▸ 入力行

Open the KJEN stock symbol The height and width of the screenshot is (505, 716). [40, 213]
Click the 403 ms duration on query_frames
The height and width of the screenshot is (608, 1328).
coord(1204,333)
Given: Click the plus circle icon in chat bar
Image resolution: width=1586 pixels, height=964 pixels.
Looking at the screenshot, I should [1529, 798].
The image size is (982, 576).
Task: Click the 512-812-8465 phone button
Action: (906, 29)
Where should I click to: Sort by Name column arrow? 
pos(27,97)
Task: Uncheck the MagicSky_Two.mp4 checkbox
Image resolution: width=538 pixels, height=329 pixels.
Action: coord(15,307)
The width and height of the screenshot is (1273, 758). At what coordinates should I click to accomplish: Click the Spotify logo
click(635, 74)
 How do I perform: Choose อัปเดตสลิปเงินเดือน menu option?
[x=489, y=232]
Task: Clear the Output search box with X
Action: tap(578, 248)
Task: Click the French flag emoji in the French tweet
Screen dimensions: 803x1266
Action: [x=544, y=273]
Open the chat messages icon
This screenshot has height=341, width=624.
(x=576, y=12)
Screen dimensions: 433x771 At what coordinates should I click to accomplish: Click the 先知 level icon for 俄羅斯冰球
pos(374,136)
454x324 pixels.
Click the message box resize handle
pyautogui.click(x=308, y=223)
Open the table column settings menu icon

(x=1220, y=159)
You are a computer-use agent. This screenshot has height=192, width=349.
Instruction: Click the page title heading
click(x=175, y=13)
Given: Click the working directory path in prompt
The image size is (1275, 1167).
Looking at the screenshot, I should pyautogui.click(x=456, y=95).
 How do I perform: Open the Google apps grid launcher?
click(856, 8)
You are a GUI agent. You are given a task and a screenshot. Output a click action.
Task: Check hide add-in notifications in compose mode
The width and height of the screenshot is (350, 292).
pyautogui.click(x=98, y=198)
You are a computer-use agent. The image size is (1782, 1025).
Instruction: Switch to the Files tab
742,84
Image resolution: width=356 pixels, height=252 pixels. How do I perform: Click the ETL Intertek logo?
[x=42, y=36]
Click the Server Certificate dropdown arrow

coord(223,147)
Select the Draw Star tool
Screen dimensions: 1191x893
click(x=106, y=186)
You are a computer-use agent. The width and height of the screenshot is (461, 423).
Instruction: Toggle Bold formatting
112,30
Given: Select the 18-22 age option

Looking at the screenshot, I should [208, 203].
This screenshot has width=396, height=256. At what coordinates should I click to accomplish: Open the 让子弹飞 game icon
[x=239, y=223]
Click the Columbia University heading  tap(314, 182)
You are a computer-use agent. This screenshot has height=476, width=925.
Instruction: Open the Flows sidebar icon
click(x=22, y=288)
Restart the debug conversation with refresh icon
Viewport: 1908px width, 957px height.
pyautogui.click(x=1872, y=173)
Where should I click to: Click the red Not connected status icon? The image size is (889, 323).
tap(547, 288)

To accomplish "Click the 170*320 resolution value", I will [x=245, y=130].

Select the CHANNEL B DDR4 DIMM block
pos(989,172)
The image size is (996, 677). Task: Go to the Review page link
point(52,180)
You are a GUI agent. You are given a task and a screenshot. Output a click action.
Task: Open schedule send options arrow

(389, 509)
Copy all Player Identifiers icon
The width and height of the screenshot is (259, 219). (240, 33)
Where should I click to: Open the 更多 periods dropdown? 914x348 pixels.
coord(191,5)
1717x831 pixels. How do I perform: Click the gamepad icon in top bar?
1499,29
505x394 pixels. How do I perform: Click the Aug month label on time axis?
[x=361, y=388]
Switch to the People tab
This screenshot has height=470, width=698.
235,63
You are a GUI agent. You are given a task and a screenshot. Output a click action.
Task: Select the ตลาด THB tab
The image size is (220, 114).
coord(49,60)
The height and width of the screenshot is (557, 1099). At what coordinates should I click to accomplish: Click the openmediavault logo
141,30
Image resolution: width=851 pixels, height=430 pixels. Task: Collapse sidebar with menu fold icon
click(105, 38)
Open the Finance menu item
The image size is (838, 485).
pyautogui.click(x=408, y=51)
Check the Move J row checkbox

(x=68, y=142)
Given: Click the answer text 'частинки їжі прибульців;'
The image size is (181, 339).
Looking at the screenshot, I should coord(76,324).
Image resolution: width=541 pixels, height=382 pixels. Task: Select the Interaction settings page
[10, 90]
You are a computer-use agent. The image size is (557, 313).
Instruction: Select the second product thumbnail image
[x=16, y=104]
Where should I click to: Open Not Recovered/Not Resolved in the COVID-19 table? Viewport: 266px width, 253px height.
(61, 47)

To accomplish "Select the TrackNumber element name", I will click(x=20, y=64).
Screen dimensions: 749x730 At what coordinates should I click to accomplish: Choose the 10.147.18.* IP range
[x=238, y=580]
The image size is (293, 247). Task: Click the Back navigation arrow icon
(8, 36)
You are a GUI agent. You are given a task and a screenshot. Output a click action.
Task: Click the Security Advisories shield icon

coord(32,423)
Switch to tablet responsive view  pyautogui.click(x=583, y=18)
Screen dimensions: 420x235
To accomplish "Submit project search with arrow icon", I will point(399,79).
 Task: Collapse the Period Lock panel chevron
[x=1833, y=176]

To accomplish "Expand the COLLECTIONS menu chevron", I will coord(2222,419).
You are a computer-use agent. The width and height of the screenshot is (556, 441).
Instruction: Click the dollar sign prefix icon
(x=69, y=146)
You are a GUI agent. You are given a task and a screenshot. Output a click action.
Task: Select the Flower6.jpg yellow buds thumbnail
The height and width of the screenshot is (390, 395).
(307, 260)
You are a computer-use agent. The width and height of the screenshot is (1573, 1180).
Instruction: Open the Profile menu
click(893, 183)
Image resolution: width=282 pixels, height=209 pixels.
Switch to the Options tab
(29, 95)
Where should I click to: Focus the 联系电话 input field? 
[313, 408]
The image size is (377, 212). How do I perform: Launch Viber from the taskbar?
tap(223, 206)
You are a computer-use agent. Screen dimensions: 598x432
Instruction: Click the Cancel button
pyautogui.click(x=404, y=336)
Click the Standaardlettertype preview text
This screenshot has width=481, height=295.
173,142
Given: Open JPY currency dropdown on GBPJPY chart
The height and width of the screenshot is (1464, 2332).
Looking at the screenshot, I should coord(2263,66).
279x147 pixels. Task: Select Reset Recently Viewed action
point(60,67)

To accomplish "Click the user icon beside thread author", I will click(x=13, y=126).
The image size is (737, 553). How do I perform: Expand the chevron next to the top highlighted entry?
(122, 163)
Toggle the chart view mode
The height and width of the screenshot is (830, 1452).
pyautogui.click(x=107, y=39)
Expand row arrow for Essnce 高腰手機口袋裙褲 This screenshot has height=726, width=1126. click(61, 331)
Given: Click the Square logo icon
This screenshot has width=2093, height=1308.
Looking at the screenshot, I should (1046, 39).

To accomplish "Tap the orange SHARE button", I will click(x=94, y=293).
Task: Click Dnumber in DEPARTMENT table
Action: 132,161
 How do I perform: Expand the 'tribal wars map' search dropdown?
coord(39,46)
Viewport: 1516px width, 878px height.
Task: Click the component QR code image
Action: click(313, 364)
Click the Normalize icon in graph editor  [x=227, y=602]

▸ タスクの説明
上の行をすべて、1行につき1つの文字列とするJSONの文字列リストとして示してください。空行は含めないでください。

▸ 解答例
[
  "Open the KJEN stock symbol The height and width of the screenshot is (505, 716). [40, 213]",
  "Click the 403 ms duration on query_frames",
  "The height and width of the screenshot is (608, 1328).",
  "coord(1204,333)",
  "Given: Click the plus circle icon in chat bar",
  "Image resolution: width=1586 pixels, height=964 pixels.",
  "Looking at the screenshot, I should [1529, 798].",
  "The image size is (982, 576).",
  "Task: Click the 512-812-8465 phone button",
  "Action: (906, 29)",
  "Where should I click to: Sort by Name column arrow? ",
  "pos(27,97)",
  "Task: Uncheck the MagicSky_Two.mp4 checkbox",
  "Image resolution: width=538 pixels, height=329 pixels.",
  "Action: coord(15,307)",
  "The width and height of the screenshot is (1273, 758). At what coordinates should I click to accomplish: Click the Spotify logo",
  "click(635, 74)",
  " How do I perform: Choose อัปเดตสลิปเงินเดือน menu option?",
  "[x=489, y=232]",
  "Task: Clear the Output search box with X",
  "Action: tap(578, 248)",
  "Task: Click the French flag emoji in the French tweet",
  "Screen dimensions: 803x1266",
  "Action: [x=544, y=273]",
  "Open the chat messages icon",
  "This screenshot has height=341, width=624.",
  "(x=576, y=12)",
  "Screen dimensions: 433x771 At what coordinates should I click to accomplish: Click the 先知 level icon for 俄羅斯冰球",
  "pos(374,136)",
  "454x324 pixels.",
  "Click the message box resize handle",
  "pyautogui.click(x=308, y=223)",
  "Open the table column settings menu icon",
  "(x=1220, y=159)",
  "You are a computer-use agent. This screenshot has height=192, width=349.",
  "Instruction: Click the page title heading",
  "click(x=175, y=13)",
  "Given: Click the working directory path in prompt",
  "The image size is (1275, 1167).",
  "Looking at the screenshot, I should pyautogui.click(x=456, y=95).",
  " How do I perform: Open the Google apps grid launcher?",
  "click(856, 8)",
  "You are a GUI agent. You are given a task and a screenshot. Output a click action.",
  "Task: Check hide add-in notifications in compose mode",
  "The width and height of the screenshot is (350, 292).",
  "pyautogui.click(x=98, y=198)",
  "You are a computer-use agent. The image size is (1782, 1025).",
  "Instruction: Switch to the Files tab",
  "742,84",
  "Image resolution: width=356 pixels, height=252 pixels. How do I perform: Click the ETL Intertek logo?",
  "[x=42, y=36]",
  "Click the Server Certificate dropdown arrow",
  "coord(223,147)",
  "Select the Draw Star tool",
  "Screen dimensions: 1191x893",
  "click(x=106, y=186)",
  "You are a computer-use agent. The width and height of the screenshot is (461, 423).",
  "Instruction: Toggle Bold formatting",
  "112,30",
  "Given: Select the 18-22 age option",
  "Looking at the screenshot, I should [208, 203].",
  "This screenshot has width=396, height=256. At what coordinates should I click to accomplish: Open the 让子弹飞 game icon",
  "[x=239, y=223]",
  "Click the Columbia University heading  tap(314, 182)",
  "You are a computer-use agent. This screenshot has height=476, width=925.",
  "Instruction: Open the Flows sidebar icon",
  "click(x=22, y=288)",
  "Restart the debug conversation with refresh icon",
  "Viewport: 1908px width, 957px height.",
  "pyautogui.click(x=1872, y=173)",
  "Where should I click to: Click the red Not connected status icon? The image size is (889, 323).",
  "tap(547, 288)",
  "To accomplish \"Click the 170*320 resolution value\", I will [x=245, y=130].",
  "Select the CHANNEL B DDR4 DIMM block",
  "pos(989,172)",
  "The image size is (996, 677). Task: Go to the Review page link",
  "point(52,180)",
  "You are a GUI agent. You are given a task and a screenshot. Output a click action.",
  "Task: Open schedule send options arrow",
  "(389, 509)",
  "Copy all Player Identifiers icon",
  "The width and height of the screenshot is (259, 219). (240, 33)",
  "Where should I click to: Open the 更多 periods dropdown? 914x348 pixels.",
  "coord(191,5)",
  "1717x831 pixels. How do I perform: Click the gamepad icon in top bar?",
  "1499,29",
  "505x394 pixels. How do I perform: Click the Aug month label on time axis?",
  "[x=361, y=388]",
  "Switch to the People tab",
  "This screenshot has height=470, width=698.",
  "235,63",
  "You are a GUI agent. You are given a task and a screenshot. Output a click action.",
  "Task: Select the ตลาด THB tab",
  "The image size is (220, 114).",
  "coord(49,60)",
  "The height and width of the screenshot is (557, 1099). At what coordinates should I click to accomplish: Click the openmediavault logo",
  "141,30",
  "Image resolution: width=851 pixels, height=430 pixels. Task: Collapse sidebar with menu fold icon",
  "click(105, 38)",
  "Open the Finance menu item",
  "The image size is (838, 485).",
  "pyautogui.click(x=408, y=51)",
  "Check the Move J row checkbox",
  "(x=68, y=142)",
  "Given: Click the answer text 'частинки їжі прибульців;'",
  "The image size is (181, 339).",
  "Looking at the screenshot, I should coord(76,324).",
  "Image resolution: width=541 pixels, height=382 pixels. Task: Select the Interaction settings page",
  "[10, 90]",
  "You are a computer-use agent. The image size is (557, 313).",
  "Instruction: Select the second product thumbnail image",
  "[x=16, y=104]",
  "Where should I click to: Open Not Recovered/Not Resolved in the COVID-19 table? Viewport: 266px width, 253px height.",
  "(61, 47)",
  "To accomplish \"Select the TrackNumber element name\", I will click(x=20, y=64).",
  "Screen dimensions: 749x730 At what coordinates should I click to accomplish: Choose the 10.147.18.* IP range",
  "[x=238, y=580]",
  "The image size is (293, 247). Task: Click the Back navigation arrow icon",
  "(8, 36)",
  "You are a GUI agent. You are given a task and a screenshot. Output a click action.",
  "Task: Click the Security Advisories shield icon",
  "coord(32,423)",
  "Switch to tablet responsive view  pyautogui.click(x=583, y=18)",
  "Screen dimensions: 420x235",
  "To accomplish \"Submit project search with arrow icon\", I will point(399,79).",
  " Task: Collapse the Period Lock panel chevron",
  "[x=1833, y=176]",
  "To accomplish \"Expand the COLLECTIONS menu chevron\", I will coord(2222,419).",
  "You are a computer-use agent. The width and height of the screenshot is (556, 441).",
  "Instruction: Click the dollar sign prefix icon",
  "(x=69, y=146)",
  "You are a GUI agent. You are given a task and a screenshot. Output a click action.",
  "Task: Select the Flower6.jpg yellow buds thumbnail",
  "The height and width of the screenshot is (390, 395).",
  "(307, 260)",
  "You are a computer-use agent. The width and height of the screenshot is (1573, 1180).",
  "Instruction: Open the Profile menu",
  "click(893, 183)",
  "Image resolution: width=282 pixels, height=209 pixels.",
  "Switch to the Options tab",
  "(29, 95)",
  "Where should I click to: Focus the 联系电话 input field? ",
  "[313, 408]",
  "The image size is (377, 212). How do I perform: Launch Viber from the taskbar?",
  "tap(223, 206)",
  "You are a computer-use agent. Screen dimensions: 598x432",
  "Instruction: Click the Cancel button",
  "pyautogui.click(x=404, y=336)",
  "Click the Standaardlettertype preview text",
  "This screenshot has width=481, height=295.",
  "173,142",
  "Given: Open JPY currency dropdown on GBPJPY chart",
  "The height and width of the screenshot is (1464, 2332).",
  "Looking at the screenshot, I should coord(2263,66).",
  "279x147 pixels. Task: Select Reset Recently Viewed action",
  "point(60,67)",
  "To accomplish \"Click the user icon beside thread author\", I will click(x=13, y=126).",
  "The image size is (737, 553). How do I perform: Expand the chevron next to the top highlighted entry?",
  "(122, 163)",
  "Toggle the chart view mode",
  "The height and width of the screenshot is (830, 1452).",
  "pyautogui.click(x=107, y=39)",
  "Expand row arrow for Essnce 高腰手機口袋裙褲 This screenshot has height=726, width=1126. click(61, 331)",
  "Given: Click the Square logo icon",
  "This screenshot has width=2093, height=1308.",
  "Looking at the screenshot, I should (1046, 39).",
  "To accomplish \"Tap the orange SHARE button\", I will click(x=94, y=293).",
  "Task: Click Dnumber in DEPARTMENT table",
  "Action: 132,161",
  " How do I perform: Expand the 'tribal wars map' search dropdown?",
  "coord(39,46)",
  "Viewport: 1516px width, 878px height.",
  "Task: Click the component QR code image",
  "Action: click(313, 364)",
  "Click the Normalize icon in graph editor  [x=227, y=602]"
]